Autor and two co-authors wrote a 2013 paper estimating that between 2000 and 2007 the U.S. lost 982,000 manufacturing jobs because of Chinese import competition.
Job Losses
Autor and his colleagues said imports from China and other countries caused one-quarter of all U.S. manufacturing job losses during the period. He said in an interview that the estimate was conservative and that trade might be responsible for half the impact.
Despite his findings, Autor supports the Pacific-rim trade deal. He co-wrote an op-ed column in The Washington Post saying that the lost factory jobs aren’t coming back and that the deal would help the U.S. in areas such as intellectual property, where it enjoys a competitive advantage. The column said the agreement would also put pressure on China to stop gaming the global trade system.
Before the recent studies, most economists had concluded that something besides trade must be at work in the job losses. They settled on the growing role of automation. They argued that what’s happening in manufacturing in the U.S. and other developed nations is similar to what occurred in agriculture, where industrial techniques allowed farmers to produce much more with a fraction of the workers.
Automation’s Impact
Federal Reserve data back up the critical role of automation in long-run trends: Output per factory worker more than quadrupled from 1970 to 2010, a phenomenon driven by everything from the replacement of people with machines to making work processes more efficient.
As recently as 1980, 1 in 5 American workers was employed in manufacturing; the number today is 1 in 12.
A study by McKinsey & Co. found that before U.S. ports started using cargo containers and massive cranes, a dock worker could move 1.7 tons of cargo per hour. Five years later, the worker could move 30 tons.
Mainstream economists acknowledge that trade has taken a toll on U.S. factory jobs. But they’re skeptical about the dimensions of the new generation’s estimates of its size, as well as its claim of an abrupt change with China’s WTO entry.

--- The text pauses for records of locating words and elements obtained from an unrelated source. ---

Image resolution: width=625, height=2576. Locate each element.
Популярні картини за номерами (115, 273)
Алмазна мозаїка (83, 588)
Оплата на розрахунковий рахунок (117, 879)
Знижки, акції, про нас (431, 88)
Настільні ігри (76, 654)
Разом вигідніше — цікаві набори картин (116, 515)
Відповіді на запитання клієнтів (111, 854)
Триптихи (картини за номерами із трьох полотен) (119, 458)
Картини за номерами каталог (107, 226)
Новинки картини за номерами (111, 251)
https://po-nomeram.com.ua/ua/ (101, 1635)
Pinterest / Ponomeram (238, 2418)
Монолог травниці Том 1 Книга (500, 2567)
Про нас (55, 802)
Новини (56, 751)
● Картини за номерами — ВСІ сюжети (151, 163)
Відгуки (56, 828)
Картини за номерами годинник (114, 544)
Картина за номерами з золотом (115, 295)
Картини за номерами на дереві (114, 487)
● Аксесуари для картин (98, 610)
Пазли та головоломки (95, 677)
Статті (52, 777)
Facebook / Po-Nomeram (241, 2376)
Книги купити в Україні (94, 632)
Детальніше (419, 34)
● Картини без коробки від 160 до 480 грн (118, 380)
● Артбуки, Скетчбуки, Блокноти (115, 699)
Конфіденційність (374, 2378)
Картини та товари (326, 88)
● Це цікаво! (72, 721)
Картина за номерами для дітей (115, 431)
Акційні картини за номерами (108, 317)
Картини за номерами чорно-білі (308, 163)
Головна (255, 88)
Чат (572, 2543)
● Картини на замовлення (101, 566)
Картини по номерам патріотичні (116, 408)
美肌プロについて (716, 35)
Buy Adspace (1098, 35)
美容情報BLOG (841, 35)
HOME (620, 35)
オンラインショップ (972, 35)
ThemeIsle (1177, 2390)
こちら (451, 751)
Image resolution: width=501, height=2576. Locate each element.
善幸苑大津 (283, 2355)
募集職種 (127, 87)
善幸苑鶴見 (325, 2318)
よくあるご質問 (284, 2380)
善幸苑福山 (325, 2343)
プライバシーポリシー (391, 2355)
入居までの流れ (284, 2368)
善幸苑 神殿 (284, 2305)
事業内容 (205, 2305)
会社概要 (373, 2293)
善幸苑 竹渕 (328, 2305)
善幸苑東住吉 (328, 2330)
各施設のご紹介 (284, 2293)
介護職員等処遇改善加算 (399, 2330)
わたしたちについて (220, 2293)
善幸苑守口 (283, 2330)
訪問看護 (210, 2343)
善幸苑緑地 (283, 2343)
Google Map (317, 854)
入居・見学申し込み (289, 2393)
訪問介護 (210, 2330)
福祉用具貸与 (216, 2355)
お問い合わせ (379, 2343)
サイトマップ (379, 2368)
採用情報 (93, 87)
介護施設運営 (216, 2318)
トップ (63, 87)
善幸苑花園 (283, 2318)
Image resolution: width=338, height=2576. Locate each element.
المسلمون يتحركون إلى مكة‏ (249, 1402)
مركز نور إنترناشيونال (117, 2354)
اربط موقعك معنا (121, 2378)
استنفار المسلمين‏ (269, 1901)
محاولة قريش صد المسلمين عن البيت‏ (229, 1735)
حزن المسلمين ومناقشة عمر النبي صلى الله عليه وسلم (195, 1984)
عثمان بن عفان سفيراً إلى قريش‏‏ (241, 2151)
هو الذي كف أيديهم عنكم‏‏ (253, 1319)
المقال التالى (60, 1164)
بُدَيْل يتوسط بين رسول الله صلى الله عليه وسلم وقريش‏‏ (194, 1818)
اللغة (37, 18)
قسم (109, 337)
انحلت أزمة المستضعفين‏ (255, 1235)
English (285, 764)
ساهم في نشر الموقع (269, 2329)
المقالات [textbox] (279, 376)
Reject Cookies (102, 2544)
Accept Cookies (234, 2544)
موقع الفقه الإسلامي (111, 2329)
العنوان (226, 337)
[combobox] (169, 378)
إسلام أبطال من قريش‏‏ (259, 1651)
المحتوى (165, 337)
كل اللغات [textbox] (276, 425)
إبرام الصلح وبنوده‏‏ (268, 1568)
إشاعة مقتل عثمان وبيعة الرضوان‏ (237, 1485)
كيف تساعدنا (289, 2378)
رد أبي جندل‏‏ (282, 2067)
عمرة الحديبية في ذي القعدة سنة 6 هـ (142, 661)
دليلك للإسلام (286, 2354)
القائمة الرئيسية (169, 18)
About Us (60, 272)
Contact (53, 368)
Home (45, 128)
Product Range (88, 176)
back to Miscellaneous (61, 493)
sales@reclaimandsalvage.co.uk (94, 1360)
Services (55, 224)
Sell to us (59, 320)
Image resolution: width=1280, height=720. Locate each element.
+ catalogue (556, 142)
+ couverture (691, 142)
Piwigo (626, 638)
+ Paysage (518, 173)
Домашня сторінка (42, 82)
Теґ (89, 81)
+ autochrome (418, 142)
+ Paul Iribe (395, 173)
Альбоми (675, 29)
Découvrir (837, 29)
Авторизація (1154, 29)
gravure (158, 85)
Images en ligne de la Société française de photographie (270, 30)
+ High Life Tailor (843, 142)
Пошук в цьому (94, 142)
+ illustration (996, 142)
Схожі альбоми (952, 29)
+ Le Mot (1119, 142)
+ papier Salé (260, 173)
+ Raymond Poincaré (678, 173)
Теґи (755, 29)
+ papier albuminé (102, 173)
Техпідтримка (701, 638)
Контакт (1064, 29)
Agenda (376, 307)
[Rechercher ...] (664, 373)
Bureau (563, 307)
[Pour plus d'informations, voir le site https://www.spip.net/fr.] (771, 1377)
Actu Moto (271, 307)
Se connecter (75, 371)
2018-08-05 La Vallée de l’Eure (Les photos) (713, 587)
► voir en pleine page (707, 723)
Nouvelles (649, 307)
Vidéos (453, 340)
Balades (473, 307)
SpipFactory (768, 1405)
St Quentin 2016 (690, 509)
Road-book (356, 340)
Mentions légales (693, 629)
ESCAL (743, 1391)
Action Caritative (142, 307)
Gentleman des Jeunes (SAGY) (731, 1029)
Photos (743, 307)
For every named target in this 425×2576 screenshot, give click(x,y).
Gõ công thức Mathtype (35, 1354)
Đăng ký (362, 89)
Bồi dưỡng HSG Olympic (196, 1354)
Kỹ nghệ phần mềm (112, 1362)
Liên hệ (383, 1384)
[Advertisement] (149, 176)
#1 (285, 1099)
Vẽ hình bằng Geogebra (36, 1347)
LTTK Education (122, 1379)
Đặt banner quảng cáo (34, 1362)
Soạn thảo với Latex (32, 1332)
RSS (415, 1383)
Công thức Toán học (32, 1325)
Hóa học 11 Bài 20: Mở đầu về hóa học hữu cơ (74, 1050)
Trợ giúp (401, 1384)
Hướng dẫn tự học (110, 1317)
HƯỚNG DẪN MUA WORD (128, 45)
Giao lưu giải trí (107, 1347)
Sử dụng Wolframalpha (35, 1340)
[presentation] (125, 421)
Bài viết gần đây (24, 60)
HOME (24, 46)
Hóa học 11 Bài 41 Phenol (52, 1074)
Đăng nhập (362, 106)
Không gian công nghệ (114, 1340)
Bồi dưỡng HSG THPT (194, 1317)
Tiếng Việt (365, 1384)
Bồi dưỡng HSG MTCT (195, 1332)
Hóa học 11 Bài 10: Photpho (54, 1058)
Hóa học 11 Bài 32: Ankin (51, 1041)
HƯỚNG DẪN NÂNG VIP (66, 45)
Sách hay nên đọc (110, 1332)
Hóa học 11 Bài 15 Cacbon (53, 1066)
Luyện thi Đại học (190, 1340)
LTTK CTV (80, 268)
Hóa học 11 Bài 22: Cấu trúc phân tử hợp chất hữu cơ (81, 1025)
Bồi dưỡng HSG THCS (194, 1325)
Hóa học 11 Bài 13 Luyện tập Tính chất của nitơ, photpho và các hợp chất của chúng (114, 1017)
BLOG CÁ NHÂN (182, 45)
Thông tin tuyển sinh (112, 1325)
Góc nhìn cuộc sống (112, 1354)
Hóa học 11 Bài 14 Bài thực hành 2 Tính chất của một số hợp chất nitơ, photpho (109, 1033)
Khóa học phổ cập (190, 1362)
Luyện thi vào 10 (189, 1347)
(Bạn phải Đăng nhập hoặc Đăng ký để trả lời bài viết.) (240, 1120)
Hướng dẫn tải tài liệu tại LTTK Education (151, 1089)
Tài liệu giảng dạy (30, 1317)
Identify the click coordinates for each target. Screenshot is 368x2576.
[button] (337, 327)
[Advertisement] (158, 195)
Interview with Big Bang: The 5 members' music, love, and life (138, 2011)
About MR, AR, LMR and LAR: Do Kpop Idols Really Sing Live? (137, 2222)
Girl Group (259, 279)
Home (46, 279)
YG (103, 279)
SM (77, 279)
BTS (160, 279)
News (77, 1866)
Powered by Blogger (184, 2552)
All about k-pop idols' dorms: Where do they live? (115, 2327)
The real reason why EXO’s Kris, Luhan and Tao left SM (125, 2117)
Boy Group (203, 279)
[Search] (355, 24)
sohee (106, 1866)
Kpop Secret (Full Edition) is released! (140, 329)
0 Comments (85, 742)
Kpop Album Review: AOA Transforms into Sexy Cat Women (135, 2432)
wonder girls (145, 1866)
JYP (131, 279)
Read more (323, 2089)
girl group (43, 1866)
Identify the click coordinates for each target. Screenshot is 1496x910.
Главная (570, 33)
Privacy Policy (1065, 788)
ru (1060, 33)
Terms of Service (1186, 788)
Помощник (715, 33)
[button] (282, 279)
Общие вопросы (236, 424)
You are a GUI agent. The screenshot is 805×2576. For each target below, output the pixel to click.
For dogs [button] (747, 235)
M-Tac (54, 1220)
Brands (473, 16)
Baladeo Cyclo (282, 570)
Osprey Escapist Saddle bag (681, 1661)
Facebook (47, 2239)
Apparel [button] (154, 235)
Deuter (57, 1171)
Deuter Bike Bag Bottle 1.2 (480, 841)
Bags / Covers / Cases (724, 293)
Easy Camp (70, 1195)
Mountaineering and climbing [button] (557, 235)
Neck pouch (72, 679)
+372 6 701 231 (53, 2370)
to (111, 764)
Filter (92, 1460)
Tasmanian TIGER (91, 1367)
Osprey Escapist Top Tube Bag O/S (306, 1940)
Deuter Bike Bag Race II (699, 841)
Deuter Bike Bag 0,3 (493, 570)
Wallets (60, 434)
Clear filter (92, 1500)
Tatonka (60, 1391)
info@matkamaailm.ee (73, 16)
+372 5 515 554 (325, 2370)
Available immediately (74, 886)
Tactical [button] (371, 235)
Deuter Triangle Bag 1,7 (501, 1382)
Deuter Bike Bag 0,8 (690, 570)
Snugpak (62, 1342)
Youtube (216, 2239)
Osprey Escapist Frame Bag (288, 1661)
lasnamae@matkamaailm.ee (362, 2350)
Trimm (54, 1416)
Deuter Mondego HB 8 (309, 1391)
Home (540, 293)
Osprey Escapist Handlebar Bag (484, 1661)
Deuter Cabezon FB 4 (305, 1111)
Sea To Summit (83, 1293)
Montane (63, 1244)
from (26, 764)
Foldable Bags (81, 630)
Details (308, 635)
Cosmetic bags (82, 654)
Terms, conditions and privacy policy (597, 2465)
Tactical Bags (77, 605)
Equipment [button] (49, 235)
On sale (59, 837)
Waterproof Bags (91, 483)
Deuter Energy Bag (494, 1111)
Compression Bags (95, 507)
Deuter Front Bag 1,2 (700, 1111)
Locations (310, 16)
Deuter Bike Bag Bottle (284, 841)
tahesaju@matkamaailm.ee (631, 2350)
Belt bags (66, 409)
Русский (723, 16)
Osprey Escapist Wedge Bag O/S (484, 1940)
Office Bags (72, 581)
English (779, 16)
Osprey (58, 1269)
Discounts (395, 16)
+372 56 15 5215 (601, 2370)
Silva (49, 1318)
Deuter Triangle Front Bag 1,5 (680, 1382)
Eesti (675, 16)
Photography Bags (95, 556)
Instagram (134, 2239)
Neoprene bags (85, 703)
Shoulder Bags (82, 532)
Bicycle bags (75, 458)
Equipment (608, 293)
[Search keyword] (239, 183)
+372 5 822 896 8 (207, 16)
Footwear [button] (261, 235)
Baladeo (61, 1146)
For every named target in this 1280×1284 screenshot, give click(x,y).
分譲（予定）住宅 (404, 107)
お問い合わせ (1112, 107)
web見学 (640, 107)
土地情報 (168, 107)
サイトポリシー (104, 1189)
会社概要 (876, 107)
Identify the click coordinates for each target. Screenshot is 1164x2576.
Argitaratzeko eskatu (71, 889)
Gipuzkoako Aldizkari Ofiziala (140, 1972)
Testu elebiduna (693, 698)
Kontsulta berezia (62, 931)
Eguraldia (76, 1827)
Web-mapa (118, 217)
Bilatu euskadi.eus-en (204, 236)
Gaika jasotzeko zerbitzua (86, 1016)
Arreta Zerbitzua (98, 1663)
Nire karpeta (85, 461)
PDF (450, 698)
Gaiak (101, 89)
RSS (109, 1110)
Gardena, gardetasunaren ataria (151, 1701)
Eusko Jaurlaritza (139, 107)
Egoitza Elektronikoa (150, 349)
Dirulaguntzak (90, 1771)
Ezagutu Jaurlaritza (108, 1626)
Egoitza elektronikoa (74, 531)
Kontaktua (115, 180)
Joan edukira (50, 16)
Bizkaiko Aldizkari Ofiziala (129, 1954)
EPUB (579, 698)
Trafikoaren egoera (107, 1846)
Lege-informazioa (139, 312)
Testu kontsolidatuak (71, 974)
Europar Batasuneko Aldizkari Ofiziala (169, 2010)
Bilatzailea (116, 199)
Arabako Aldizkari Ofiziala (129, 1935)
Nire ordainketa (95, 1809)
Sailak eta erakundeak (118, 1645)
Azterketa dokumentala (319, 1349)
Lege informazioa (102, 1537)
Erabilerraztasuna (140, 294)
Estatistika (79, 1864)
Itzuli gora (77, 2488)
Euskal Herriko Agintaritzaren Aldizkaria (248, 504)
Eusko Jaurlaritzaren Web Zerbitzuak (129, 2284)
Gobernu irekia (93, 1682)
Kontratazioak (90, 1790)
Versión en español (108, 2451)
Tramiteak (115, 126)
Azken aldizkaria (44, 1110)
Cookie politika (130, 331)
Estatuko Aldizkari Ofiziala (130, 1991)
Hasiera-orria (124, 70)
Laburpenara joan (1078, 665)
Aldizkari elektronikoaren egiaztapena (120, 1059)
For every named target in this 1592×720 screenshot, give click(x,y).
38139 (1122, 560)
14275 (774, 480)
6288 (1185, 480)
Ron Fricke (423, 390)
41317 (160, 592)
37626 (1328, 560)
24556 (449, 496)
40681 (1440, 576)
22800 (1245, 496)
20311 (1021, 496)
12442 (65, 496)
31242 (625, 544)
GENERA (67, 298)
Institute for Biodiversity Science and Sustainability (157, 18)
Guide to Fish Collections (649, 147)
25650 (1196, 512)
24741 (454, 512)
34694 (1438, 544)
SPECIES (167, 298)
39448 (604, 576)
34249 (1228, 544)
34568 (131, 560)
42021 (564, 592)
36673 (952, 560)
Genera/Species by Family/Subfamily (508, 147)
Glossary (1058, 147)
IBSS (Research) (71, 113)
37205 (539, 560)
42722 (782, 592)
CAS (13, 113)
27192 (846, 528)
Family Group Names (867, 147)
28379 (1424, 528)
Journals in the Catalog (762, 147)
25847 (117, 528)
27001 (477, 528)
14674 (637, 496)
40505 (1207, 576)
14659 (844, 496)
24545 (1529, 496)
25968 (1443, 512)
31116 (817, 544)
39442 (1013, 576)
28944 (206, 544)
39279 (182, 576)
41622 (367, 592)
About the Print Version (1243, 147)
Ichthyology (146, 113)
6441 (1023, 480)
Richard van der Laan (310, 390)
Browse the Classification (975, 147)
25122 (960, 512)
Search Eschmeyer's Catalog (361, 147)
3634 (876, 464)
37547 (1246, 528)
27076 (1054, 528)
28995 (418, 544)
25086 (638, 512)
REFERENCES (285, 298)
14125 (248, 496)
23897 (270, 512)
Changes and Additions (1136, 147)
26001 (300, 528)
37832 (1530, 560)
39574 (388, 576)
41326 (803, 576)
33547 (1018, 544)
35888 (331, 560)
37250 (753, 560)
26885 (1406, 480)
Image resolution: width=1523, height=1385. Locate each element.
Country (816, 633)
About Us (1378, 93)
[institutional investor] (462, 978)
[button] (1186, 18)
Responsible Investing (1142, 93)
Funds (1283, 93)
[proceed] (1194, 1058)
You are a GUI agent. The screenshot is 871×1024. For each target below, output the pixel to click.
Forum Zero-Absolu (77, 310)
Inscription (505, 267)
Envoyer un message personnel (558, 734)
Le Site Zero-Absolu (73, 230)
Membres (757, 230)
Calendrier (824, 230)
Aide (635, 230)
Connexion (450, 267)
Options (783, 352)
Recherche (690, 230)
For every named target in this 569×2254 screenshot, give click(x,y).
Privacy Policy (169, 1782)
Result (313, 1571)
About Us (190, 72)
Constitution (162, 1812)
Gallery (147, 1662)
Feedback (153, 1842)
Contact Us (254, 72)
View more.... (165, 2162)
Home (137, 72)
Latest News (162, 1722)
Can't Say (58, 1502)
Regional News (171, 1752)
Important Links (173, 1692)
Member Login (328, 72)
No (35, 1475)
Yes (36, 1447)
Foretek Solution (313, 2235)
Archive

They don’t think the new generation gives sufficient weight to the benefits of trade in helping a country make efficiency-improving economic changes and being able to obtain less-expensive products.
‘Slow Growth’
“Trade explains about a fifth of the manufacturing job loss since 2000,” said Robert Lawrence, a Harvard economist and a veteran of the academic and Washington trade debate.
“The rest,” Lawrence said, “is the result of slow growth in consumer spending on manufactured goods and productivity gains” from automation, citing the traditional explanation for what’s causing the decline in U.S. factory employment.
Economists generally defend trade as a way for countries to reallocate their workforces to better and higher uses, a long-term process. And they say that consumers, particularly middle-and lower-income households, benefit immediately from the availability of cheaper imported goods.
A recent study by economists at UCLA and Columbia University concluded that trade increases the real incomes of those in the middle of the economic spectrum by 29 percent while raising it for poor households by 62 percent.